提问者:小点点

GCloud数据流如果在作业运行期间被删除,则重新创建BigQuery表


我已经设置了一个GCloud数据流管道,它使用来自Pub/Sub订阅的消息,将它们转换为表行并将这些行写入相应的BigQuery表。

表的目标是根据Pub/Sub消息的内容决定的,偶尔会导致表还不存在,必须先创建的情况。为此,我使用创建配置CREATE_IF_NEEDED,效果很好。

但是,我注意到,如果我在Dataflow作业仍在运行时手动删除BigQuery中新创建的表,Dataflow将卡住并且不会重新创建表。

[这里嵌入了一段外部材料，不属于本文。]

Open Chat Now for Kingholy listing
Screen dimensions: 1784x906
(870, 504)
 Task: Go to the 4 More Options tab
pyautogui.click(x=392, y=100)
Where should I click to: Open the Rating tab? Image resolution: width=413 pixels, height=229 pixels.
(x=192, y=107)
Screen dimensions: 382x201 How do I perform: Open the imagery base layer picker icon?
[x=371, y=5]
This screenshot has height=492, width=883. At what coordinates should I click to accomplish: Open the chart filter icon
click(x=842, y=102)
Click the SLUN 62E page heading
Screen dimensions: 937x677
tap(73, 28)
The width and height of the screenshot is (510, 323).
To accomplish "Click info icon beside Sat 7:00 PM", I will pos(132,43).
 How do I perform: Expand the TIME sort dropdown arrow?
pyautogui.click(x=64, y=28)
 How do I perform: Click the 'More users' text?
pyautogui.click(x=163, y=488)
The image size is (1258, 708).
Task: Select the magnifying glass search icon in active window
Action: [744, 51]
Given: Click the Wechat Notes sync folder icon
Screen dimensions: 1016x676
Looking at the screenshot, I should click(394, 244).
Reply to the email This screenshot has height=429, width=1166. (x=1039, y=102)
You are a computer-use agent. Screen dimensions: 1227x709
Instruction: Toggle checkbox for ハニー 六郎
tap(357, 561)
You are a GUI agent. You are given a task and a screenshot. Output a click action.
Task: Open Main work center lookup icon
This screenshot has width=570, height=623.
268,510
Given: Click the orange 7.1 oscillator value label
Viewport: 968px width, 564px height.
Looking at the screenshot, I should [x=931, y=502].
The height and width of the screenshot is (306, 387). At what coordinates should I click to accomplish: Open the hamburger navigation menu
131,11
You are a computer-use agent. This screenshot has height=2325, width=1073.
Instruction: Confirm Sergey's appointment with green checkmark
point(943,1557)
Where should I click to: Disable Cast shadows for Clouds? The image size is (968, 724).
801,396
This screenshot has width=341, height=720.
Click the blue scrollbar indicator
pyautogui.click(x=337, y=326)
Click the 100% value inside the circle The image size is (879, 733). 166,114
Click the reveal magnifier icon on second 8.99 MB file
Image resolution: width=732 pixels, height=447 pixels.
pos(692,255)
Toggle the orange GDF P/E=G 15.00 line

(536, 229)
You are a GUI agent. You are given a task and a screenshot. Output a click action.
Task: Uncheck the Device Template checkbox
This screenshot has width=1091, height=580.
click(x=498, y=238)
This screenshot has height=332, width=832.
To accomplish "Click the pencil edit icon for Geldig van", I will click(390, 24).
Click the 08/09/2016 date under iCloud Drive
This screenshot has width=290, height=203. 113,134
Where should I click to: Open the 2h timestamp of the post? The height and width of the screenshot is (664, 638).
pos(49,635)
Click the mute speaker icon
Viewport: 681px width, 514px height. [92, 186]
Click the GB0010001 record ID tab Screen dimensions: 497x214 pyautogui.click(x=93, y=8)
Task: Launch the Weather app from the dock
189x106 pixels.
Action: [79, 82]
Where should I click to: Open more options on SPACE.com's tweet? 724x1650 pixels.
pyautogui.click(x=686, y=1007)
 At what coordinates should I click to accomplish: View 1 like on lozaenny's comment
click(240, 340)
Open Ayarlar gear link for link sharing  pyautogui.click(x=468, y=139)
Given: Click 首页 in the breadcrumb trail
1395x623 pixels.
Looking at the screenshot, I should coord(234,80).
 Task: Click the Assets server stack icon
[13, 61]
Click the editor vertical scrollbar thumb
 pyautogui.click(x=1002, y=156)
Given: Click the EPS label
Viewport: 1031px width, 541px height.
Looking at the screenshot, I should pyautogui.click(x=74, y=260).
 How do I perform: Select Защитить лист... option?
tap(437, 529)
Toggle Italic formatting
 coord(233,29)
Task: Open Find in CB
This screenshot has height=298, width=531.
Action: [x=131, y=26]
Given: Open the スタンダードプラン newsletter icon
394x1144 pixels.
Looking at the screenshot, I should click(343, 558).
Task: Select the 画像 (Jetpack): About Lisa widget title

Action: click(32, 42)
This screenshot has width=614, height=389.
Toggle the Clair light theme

相反,我收到一个错误:

Operation ongoing in step write-rows-to-bigquery/StreamingInserts/StreamingWriteTables/StreamingWrite for at least 05m00s without outputting or completing in state finish at sun.misc.Unsafe.park(Native Method) at
    java.util.concurrent.locks.LockSupport.park(LockSupport.java:175) at
    java.util.concurrent.FutureTask.awaitDone(FutureTask.java:429) at
    java.util.concurrent.FutureTask.get(FutureTask.java:191) at
    org.apache.beam.sdk.io.gcp.bigquery.BigQueryServicesImpl$DatasetServiceImpl.insertAll(BigQueryServicesImpl.java:816) at
    org.apache.beam.sdk.io.gcp.bigquery.BigQueryServicesImpl$DatasetServiceImpl.insertAll(BigQueryServicesImpl.java:881) at
    org.apache.beam.sdk.io.gcp.bigquery.StreamingWriteFn.flushRows(StreamingWriteFn.java:143) at
    org.apache.beam.sdk.io.gcp.bigquery.StreamingWriteFn.finishBundle(StreamingWriteFn.java:115) at
    org.apache.beam.sdk.io.gcp.bigquery.StreamingWriteFn$DoFnInvoker.invokeFinishBundle(Unknown Source)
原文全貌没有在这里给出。